Here is a proof (hover mouse over to view):
Given a group action on a space, any continuous invariant function must be constant on the closure of each orbit. Because the closure of every conjugacy class contains a diagonal matrix, the entries of which are the eigenvalues of the matrices in the conjugacy class, invariant functions must be polynomials in the eigenvalues. Given any permutation $\sigma\in S_n$, we have that $\operatorname{diag}(a_1,\ldots, a_n)$ is conjugate to $\operatorname{diag}(a_{\sigma(1)},\ldots, a_{\sigma(n)})$, and hence an invariant function must be a symmetric function in the eigenvalues. The coefficient $f_i(A)$ is up to a sign the $(n-i)$th elementary symmetric function in the eigenvalues of $A$, and since the elementary symmetric functions generate the ring of all symmetric functions, the result follows.

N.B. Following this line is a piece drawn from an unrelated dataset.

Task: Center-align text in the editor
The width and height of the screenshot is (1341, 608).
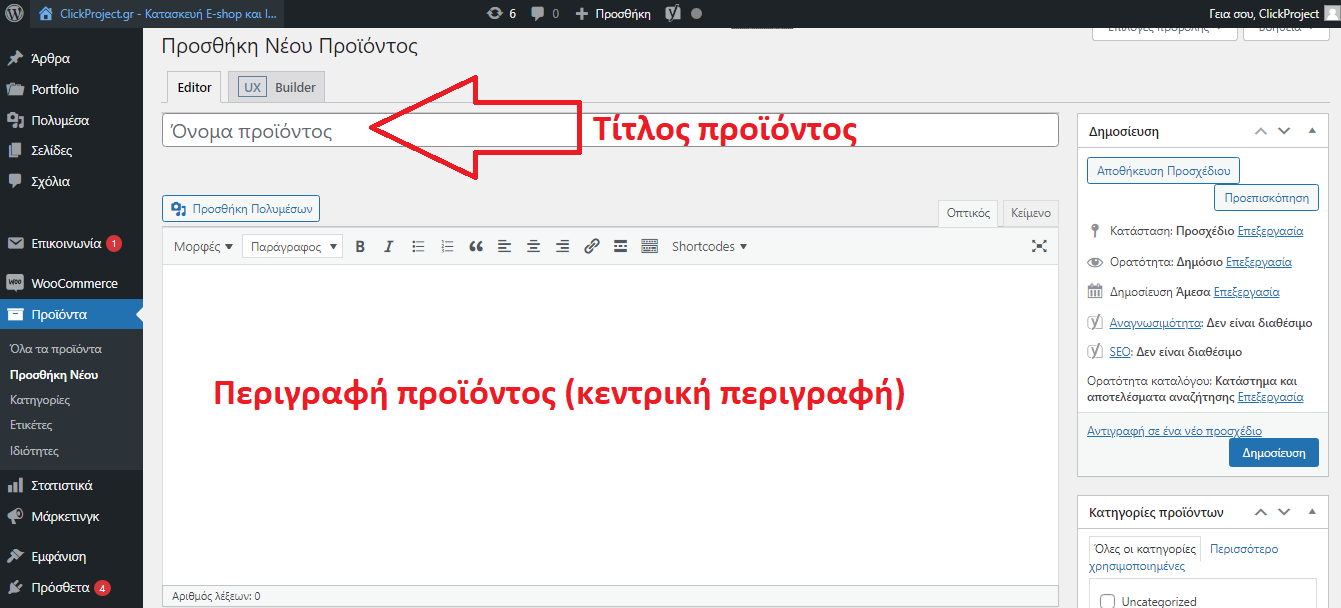Action: [534, 246]
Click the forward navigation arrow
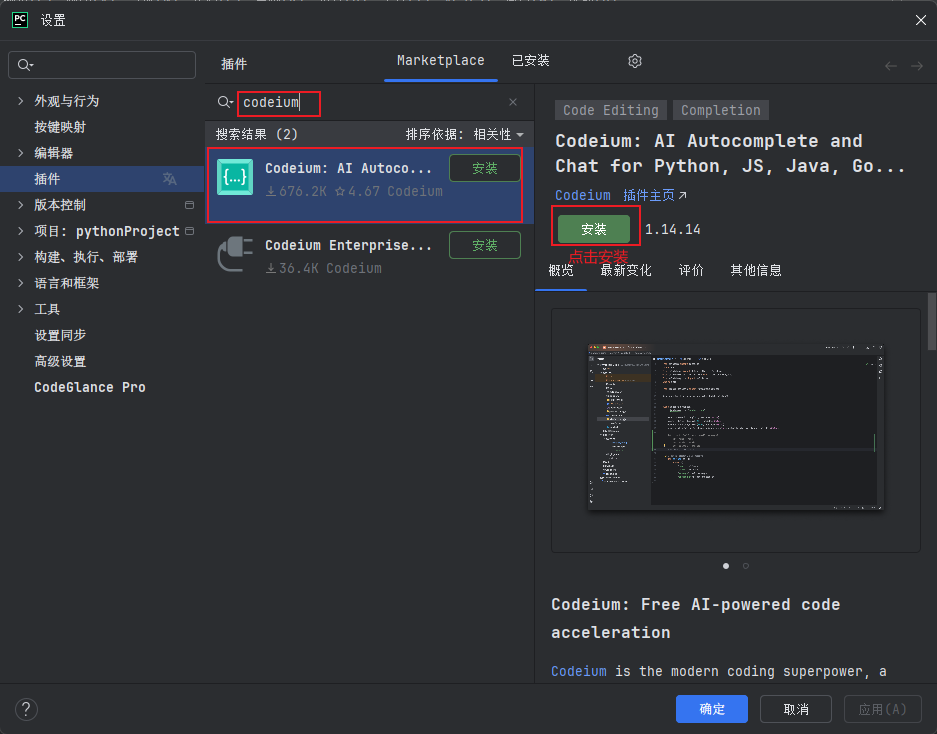 (x=916, y=67)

Is there a proof that doesn't require reducing the problem to eigenvalues and symmetric functions? Perhaps more important, can the result be extended to non-algebraically closed fields or other base rings where this particular proof fails because we don't have diagonalization? If not, what additional conjugation-invariant polynomial functions are there over $\mathbb R$, $\mathbb Q$, or $\mathbb Z$?